# Exercise prompt:
Print, word for word, the rows below, starting at the line that contains "Task: Select Save" and ending at the line that contains "point(873,384)".

# Exercise input:
━━━━
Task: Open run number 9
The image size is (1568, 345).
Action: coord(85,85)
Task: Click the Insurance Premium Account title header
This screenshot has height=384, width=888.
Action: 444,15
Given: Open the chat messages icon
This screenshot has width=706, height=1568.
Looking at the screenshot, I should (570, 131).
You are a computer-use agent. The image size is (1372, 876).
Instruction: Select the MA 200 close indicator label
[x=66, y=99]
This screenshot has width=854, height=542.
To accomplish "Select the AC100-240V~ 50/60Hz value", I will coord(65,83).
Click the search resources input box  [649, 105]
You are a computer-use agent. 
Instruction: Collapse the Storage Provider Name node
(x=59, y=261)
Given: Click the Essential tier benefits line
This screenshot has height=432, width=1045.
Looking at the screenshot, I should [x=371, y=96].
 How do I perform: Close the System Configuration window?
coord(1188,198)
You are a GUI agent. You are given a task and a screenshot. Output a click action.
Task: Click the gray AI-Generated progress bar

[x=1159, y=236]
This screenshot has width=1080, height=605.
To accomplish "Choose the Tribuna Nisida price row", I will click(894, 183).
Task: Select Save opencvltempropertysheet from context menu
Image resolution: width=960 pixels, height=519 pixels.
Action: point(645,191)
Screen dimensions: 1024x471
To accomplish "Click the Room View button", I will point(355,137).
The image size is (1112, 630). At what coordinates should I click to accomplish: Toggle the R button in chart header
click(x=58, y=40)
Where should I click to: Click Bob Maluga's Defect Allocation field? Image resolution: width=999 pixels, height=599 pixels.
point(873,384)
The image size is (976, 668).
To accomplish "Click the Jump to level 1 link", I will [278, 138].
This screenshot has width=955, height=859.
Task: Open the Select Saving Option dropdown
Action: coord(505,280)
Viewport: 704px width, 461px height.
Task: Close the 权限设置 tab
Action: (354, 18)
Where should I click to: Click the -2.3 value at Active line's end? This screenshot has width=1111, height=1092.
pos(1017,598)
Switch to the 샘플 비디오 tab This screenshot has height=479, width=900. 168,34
━━━━
# Task solution:
Task: Select Save opencvltempropertysheet from context menu
Image resolution: width=960 pixels, height=519 pixels.
Action: point(645,191)
Screen dimensions: 1024x471
To accomplish "Click the Room View button", I will point(355,137).
The image size is (1112, 630). At what coordinates should I click to accomplish: Toggle the R button in chart header
click(x=58, y=40)
Where should I click to: Click Bob Maluga's Defect Allocation field? Image resolution: width=999 pixels, height=599 pixels.
point(873,384)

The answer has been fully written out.